The exhibition contains a group of vitreous enamel paintings on steel plates that continue Müller’s engagement with this medium. She employs a production process that has historically been used across cultures as a decorative art, but also by industry for the production of signs and utilitarian objects. Müller adopts this firing technique to produce images that repurpose a range of modernist vocabularies. The individual works are intimate in scale but irradiate their forms outward, decompressing contents embedded within and under the hard polish of their reflective surfaces. Often the image is determined with a vertical division of the space in half. While drawing the eye up and down, the vertical bifurcation further allows for the transposing of forms in any direction to tease out a representational logic. Other images rely on circles that telescope perspectively. In some cases, planet-like shapes pull the imagery toward more literal forms without however settling into depiction.

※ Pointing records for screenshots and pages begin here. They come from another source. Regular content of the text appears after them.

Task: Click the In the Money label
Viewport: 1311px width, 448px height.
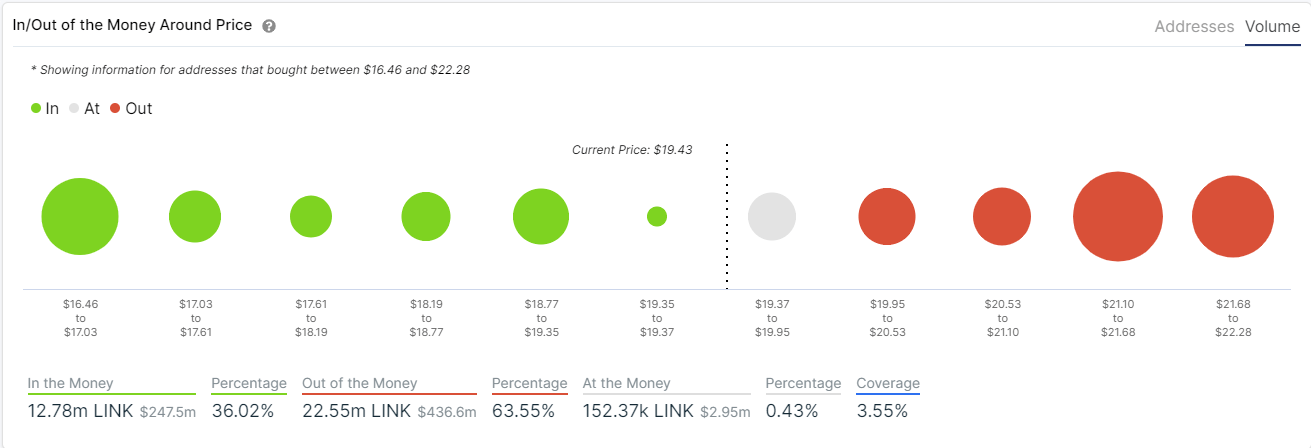Action: [71, 383]
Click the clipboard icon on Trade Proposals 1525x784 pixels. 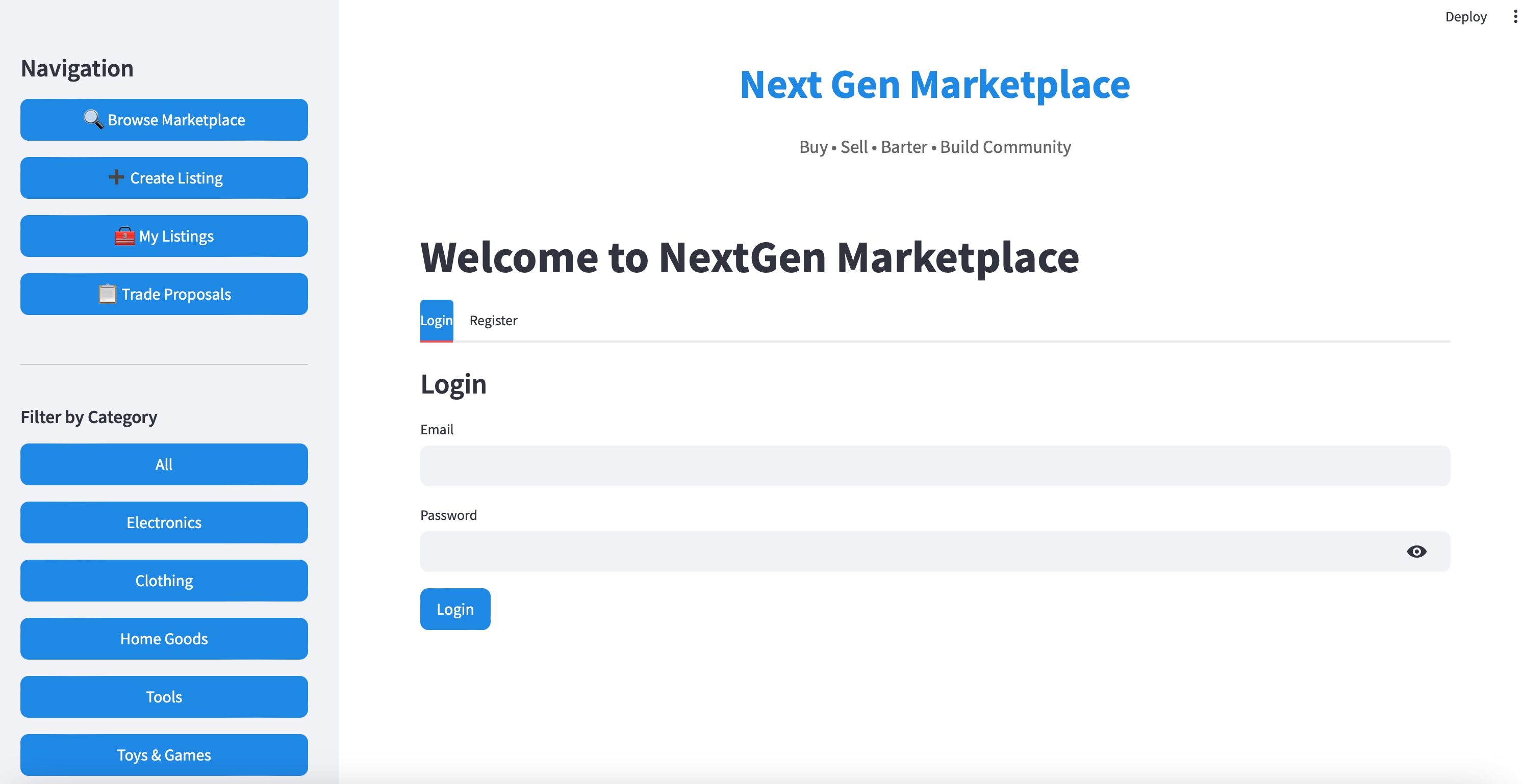tap(107, 294)
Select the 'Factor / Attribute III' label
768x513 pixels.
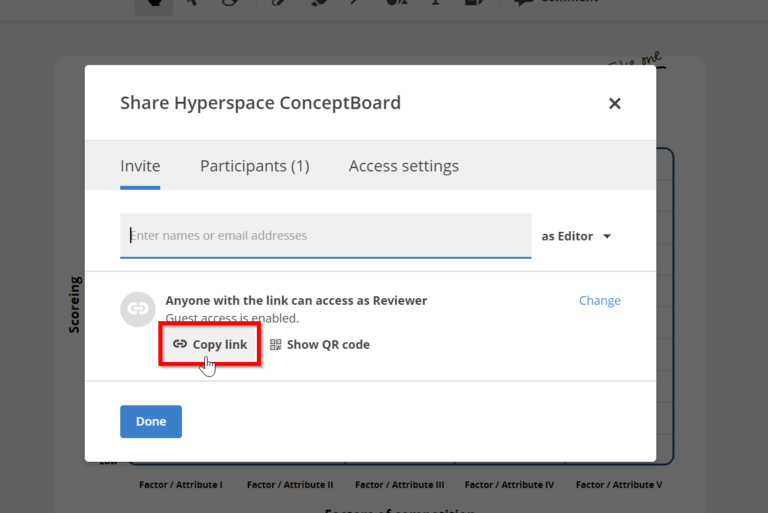tap(399, 485)
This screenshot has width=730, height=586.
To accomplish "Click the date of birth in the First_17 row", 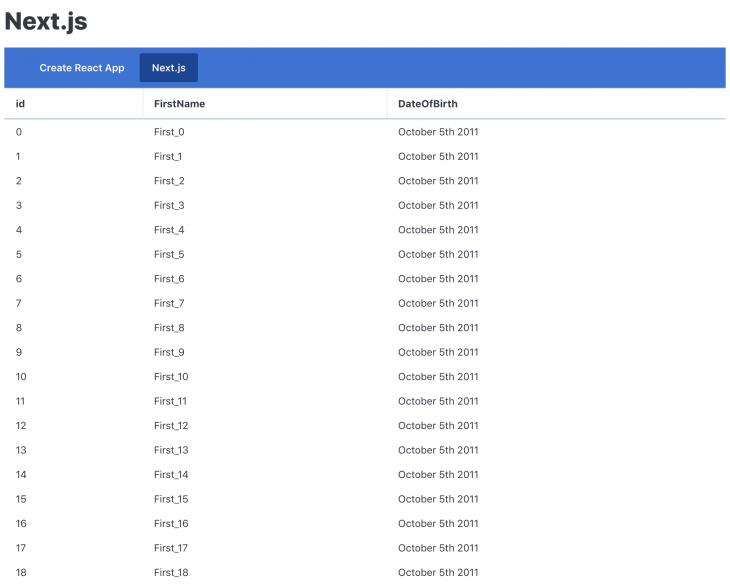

Ulrike Müller attended the Whitney Independent Study Program and the Academy of Fine Arts, Vienna. In addition to painting, her practice incorporates performance, publishing, and textiles. Müller has been a co-editor of the queer feminist journal LTTR and organized Herstory Inventory. 100 Feminist Drawings by 100 Artists, which was shown at the Brooklyn Museum in 2012. In this exhibition, drawings by fellow artists based on image descriptions culled from a list taking inventory of a collection of feminist t-shirts in the Lesbian Herstory Archives in Park Slope were displayed together with objects from the museum collection. A version of this project was shown at the Kunsthaus Bregenz in Austria. Originally from Austria, Müller represented that country in the Cairo Biennial in 2010 with an exhibition of enamel paintings and quilts. Fever 103, Franza, and Quilts, a catalog of her work, was recently published by Dancing Foxes Press and a catalog on Herstory Inventory is forthcoming in Spring 2014. Concurrent with the exhibition at the gallery, her work is on view at the Contemporary Arts Museum Houston, Texas, and included in the upcoming White Columns Annual, selected by Pati Hertling.

Gallery hours are Wednesday to Sunday, 12 to 6pm. Callicoon Fine Arts is located at 124 Forsyth Street, between Delancey and Broome Streets. The nearest subway stops are the B and D trains at Grand Street and the F, J, M and Z trains at Delancey-Essex Street.